Simulation results. (A) Average mitral cell activation (numbers of action potentials fired during the time of odor application) across all 50 glomeruli in response to odors A1 and A2 are depicted before (pre) and after (post) activity-induced synaptic plasticity in response to odorants A1 + A2. One can see that the overlap between average mitral cell responses is reduced after the plasticity period. (B) Results from simulated olfactory enrichment experiments. The graphs show the average overlap (normalized scalar product) between network responses to odors A1 and A2 (representing +/− lim) before and after enrichment with A1 + A2 (+/− lim-enriched), B1 + B2 (but/pent-enriched), and C1 + C2 (dec/dodec-enriched). Each graph shows the average and standard deviation of 50 independent simulations. The overlap between responses to odors A1 and A2 is significantly decreased after a plasticity phase in response to odorants A1 + A2 or B1 + B2 but not C1 + C2. (C) Mitral cell responses to odorants are shown as a function of time. The subset of mitral cells responding to odors A1, B1, and C1 are shown. The network was first stimulated with odors A1, B1, and C1 for 100 ms each. It was then submitted to a phase of synaptic plasticity mimicking daily odor exposure with odors A1 and A2. Subsequently, the network was again activated with odors A1, B1, and C1 for 100 ms each. Because of the modulation of OB synapses in response to odorants A1 and A2, both the oscillatory response and the mitral cell responses to odorants A1 and B1, but not C1, are changed.

Fig. 5.

Blockade of NMDA receptors before daily odor exposure blocks the effect of enrichment on odor discrimination. (A) Preenrichment. In these graphs, results from a group of rats in which MK-801 was injected before the daily odor exposure to +/− lim are shown.

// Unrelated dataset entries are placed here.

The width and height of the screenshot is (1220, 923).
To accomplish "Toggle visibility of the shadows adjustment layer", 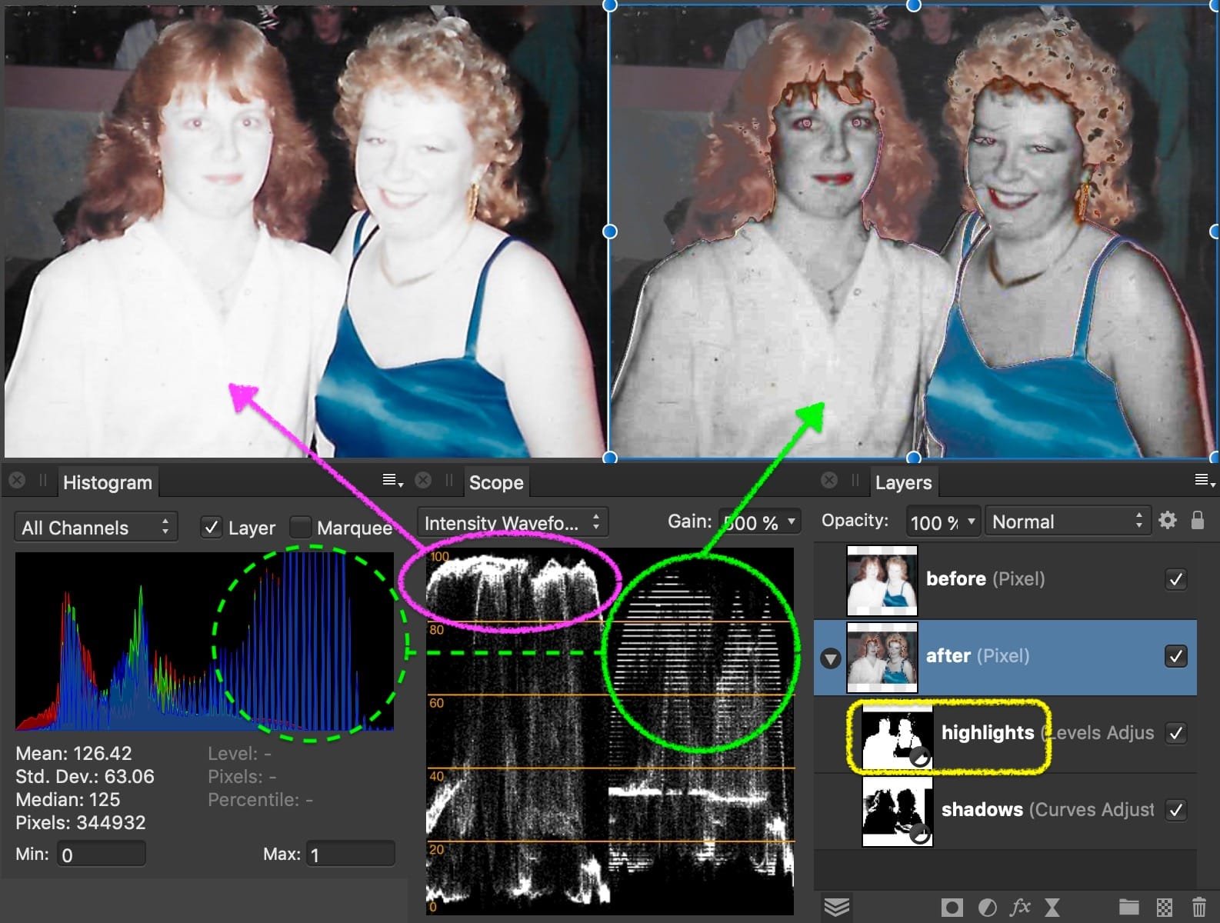I will tap(1175, 810).
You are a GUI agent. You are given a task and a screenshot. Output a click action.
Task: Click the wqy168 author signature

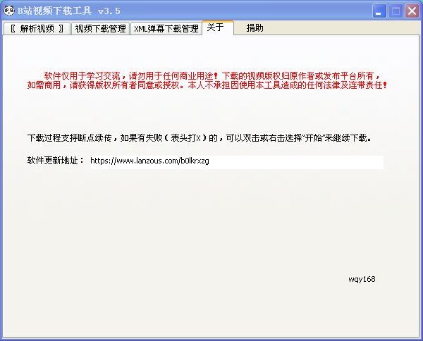pos(362,279)
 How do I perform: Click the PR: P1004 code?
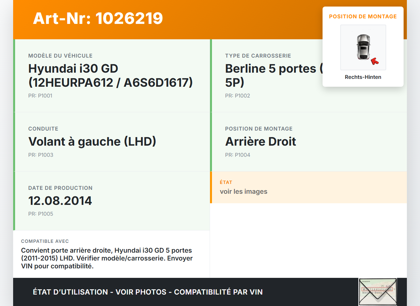tap(238, 155)
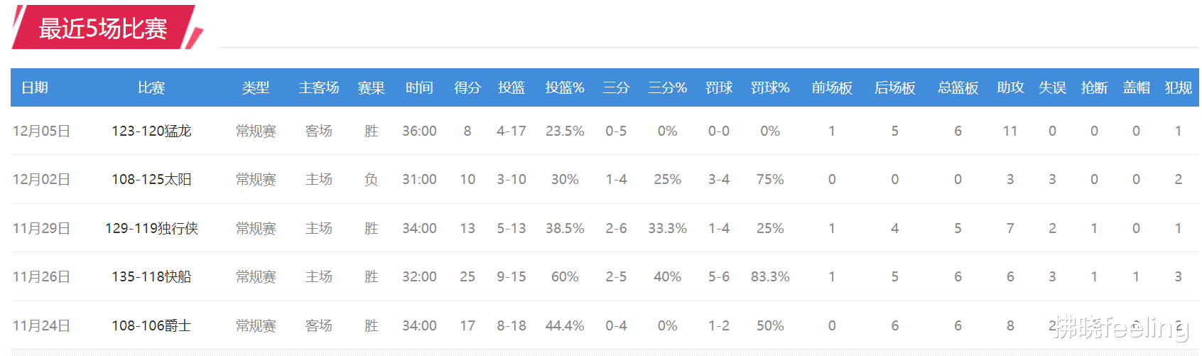The height and width of the screenshot is (356, 1202).
Task: Click the 最近5场比赛 section title banner
Action: tap(103, 28)
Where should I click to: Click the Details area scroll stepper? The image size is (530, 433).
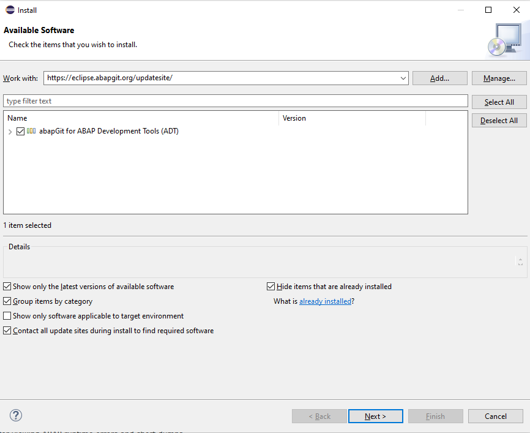(520, 262)
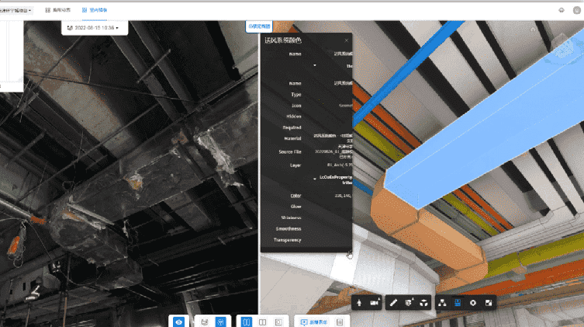Click the highlighted blue properties panel icon

coord(458,302)
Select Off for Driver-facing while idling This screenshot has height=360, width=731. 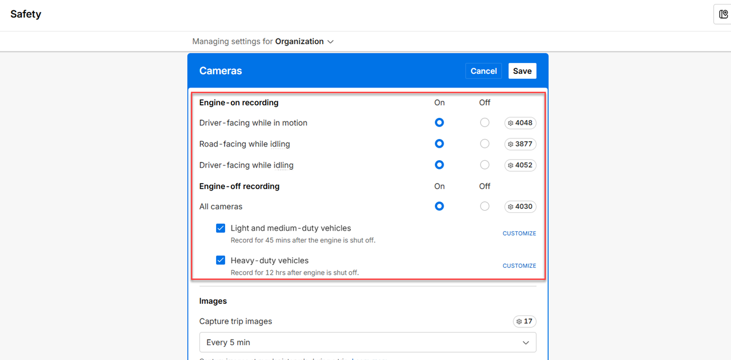(485, 165)
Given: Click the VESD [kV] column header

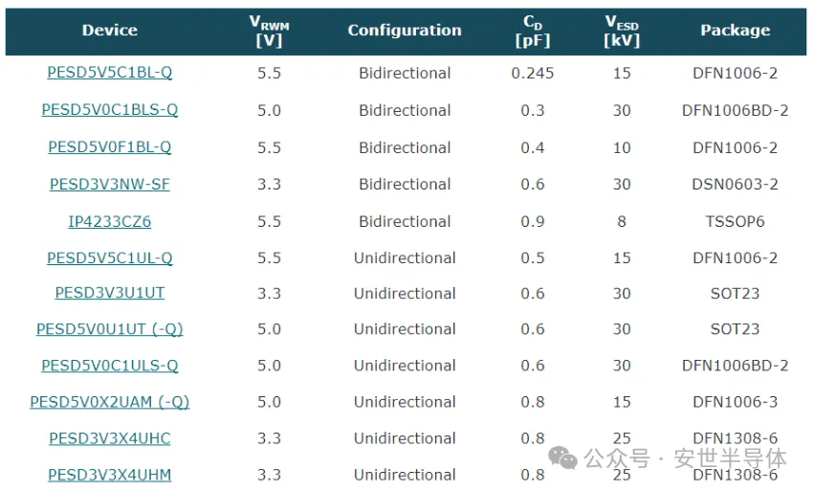Looking at the screenshot, I should click(622, 31).
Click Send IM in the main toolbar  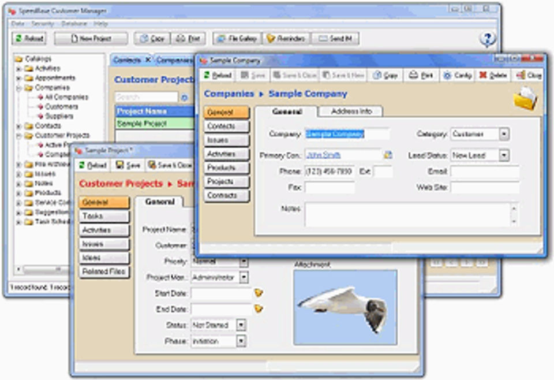point(335,39)
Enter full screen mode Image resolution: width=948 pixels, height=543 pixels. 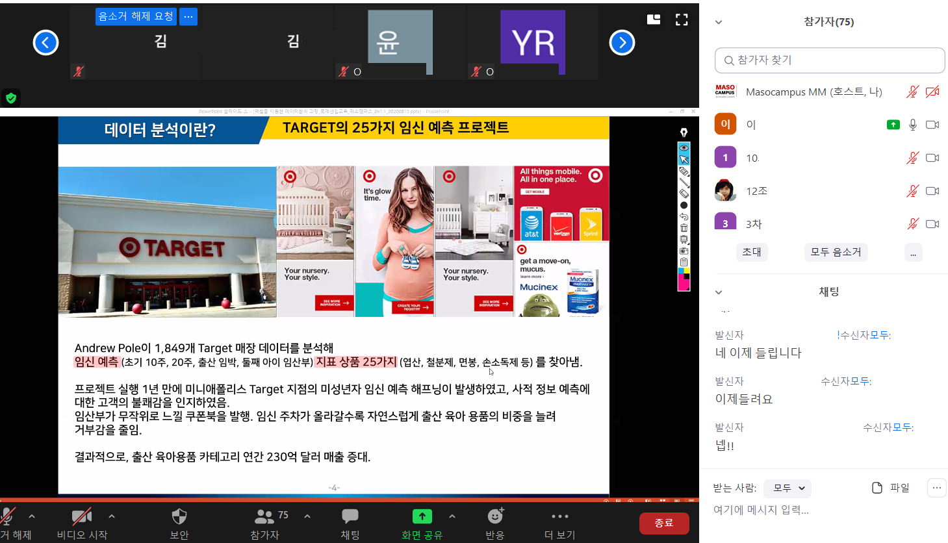pos(682,20)
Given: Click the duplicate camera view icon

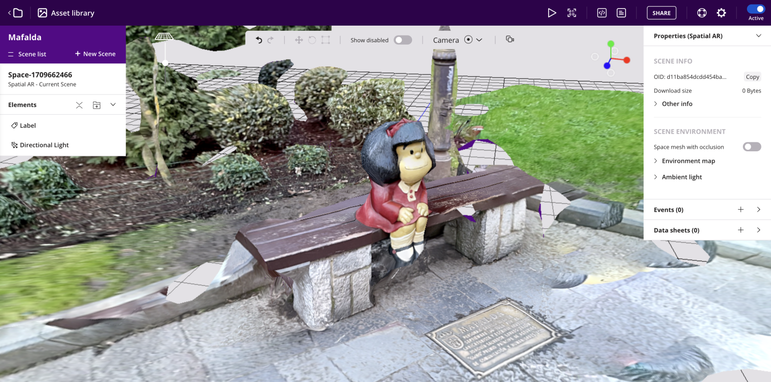Looking at the screenshot, I should pos(509,39).
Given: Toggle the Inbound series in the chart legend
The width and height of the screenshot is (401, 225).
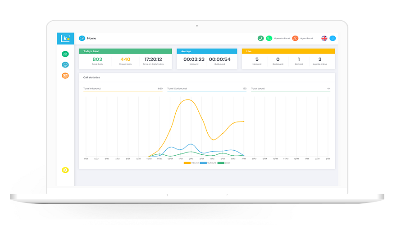Looking at the screenshot, I should (191, 163).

The two enantiomers of lim (Ai) and terp (Aii) were not discriminated before enrichment. (B) Postenrichment. After the enrichment period, rats could not discriminate between the enantiomers of lim (Bi) or terp (Bii), showing that blockade of OB NMDA receptors blocks the effects of daily odor exposure. (C) OB blockade of NMDA receptors with MK-801 at the concentrations used in these experiments does not impair the detection of lim and terp. Saline-injected control rats and MK-801-injected rats were first habituated to mineral oil during four trials and then exposed to either lim or terp during the fifth trial. Both groups of rats responded significantly more to the test odor during the last trial than to the mineral oil in the previous trial.